(Entries taken from a collection)
━━━━━━━━━━

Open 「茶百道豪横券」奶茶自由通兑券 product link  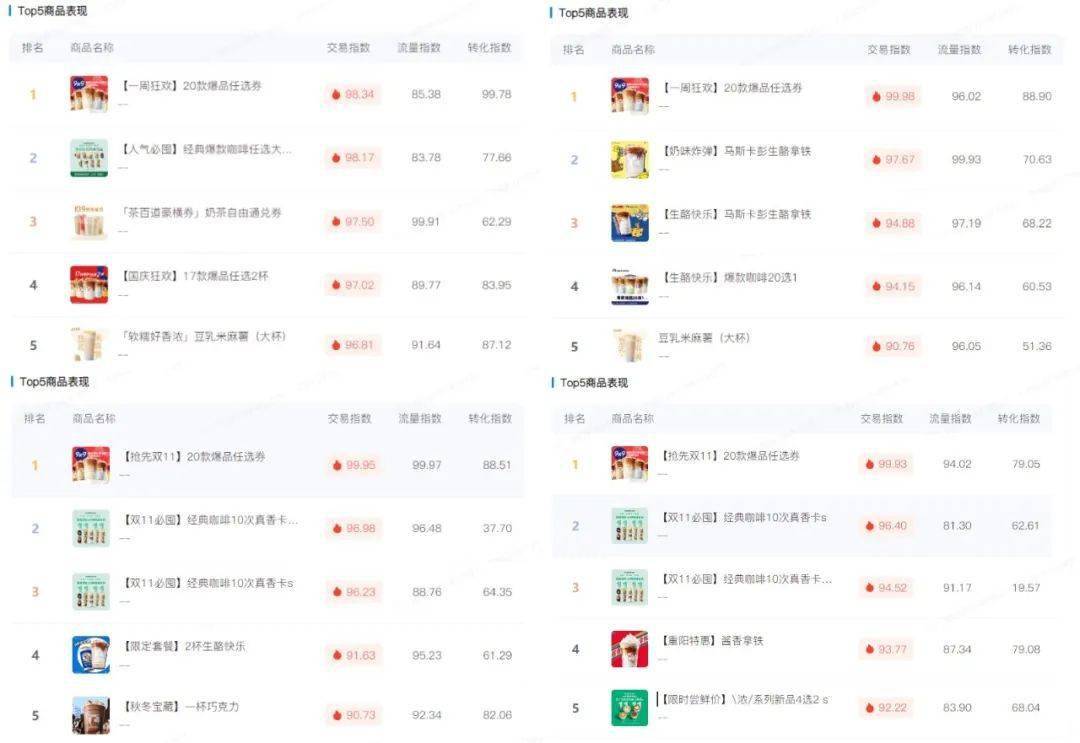[x=201, y=213]
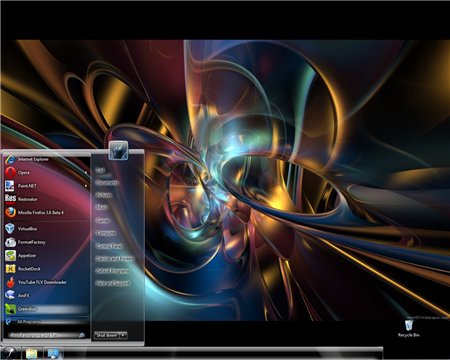Open Control Panel from Start menu
The height and width of the screenshot is (360, 450).
(109, 246)
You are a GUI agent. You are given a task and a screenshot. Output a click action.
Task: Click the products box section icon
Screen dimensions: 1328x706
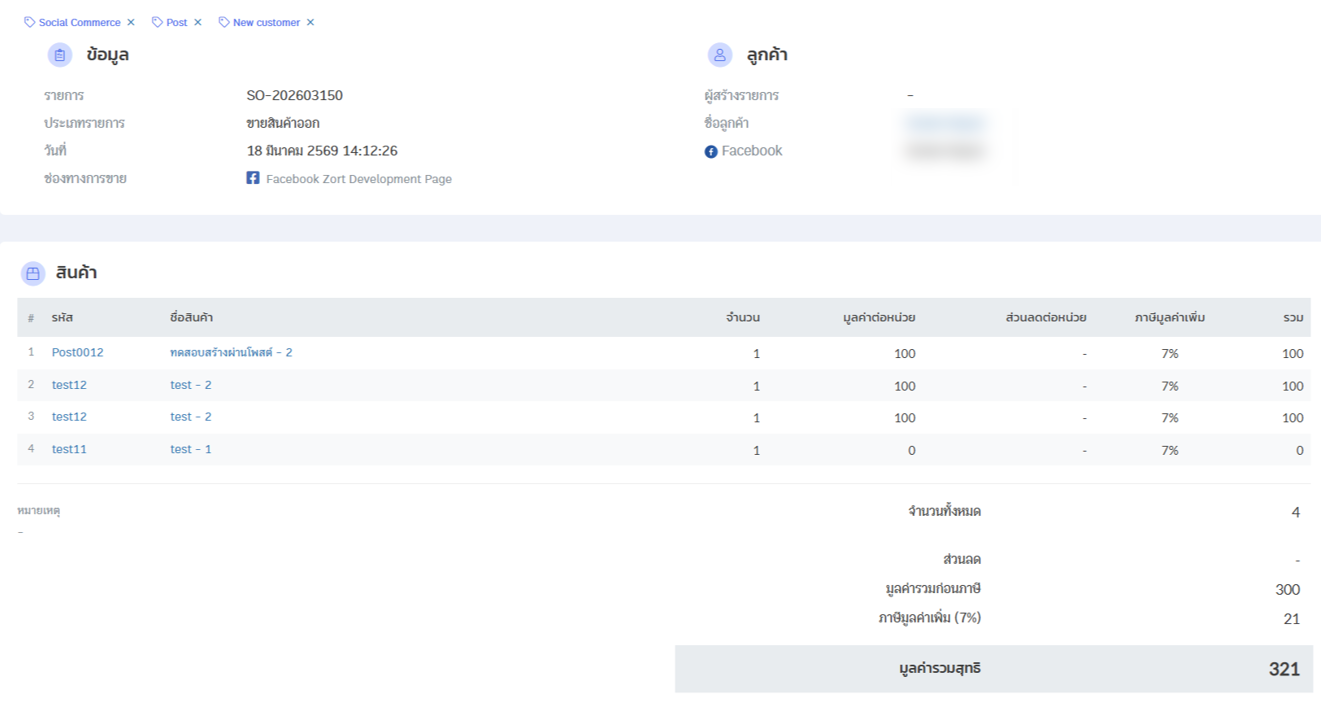33,273
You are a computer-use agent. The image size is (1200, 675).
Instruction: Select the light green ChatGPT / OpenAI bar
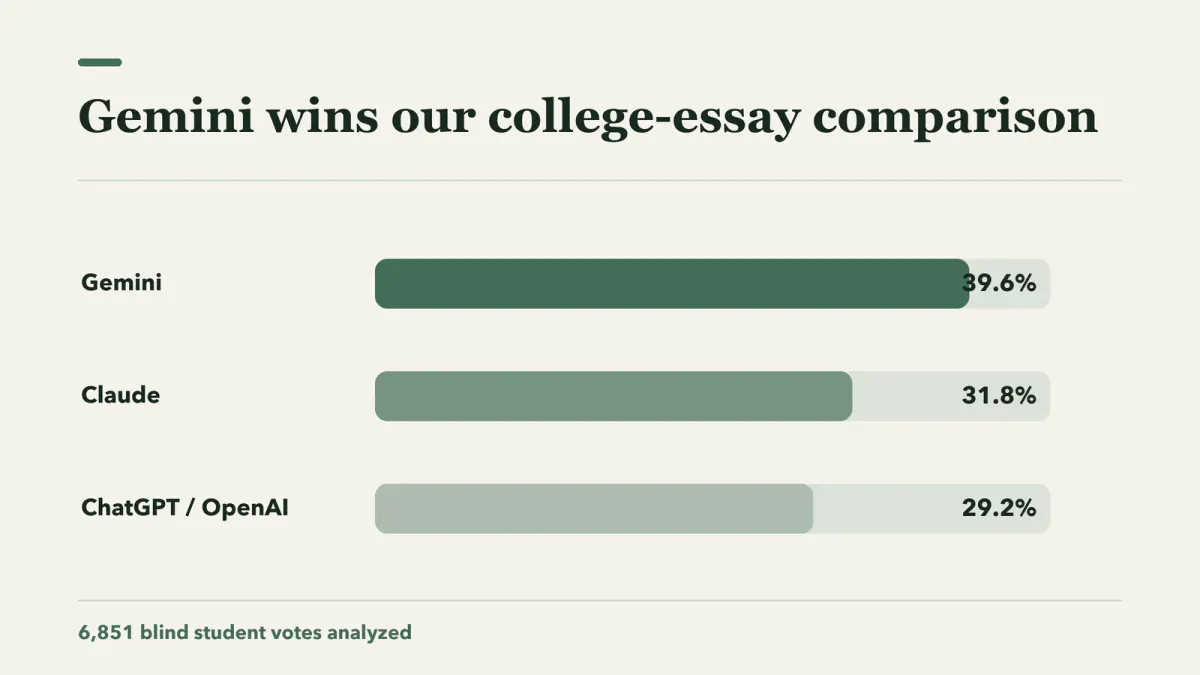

━━━━━━━━━━

Read the entries and select each line where the word "agent" is found.

▶ Problem solution
You are a GUI agent. You are given a task and a screenshot. Output a click action.
You are a computer-use agent. The image size is (1200, 675).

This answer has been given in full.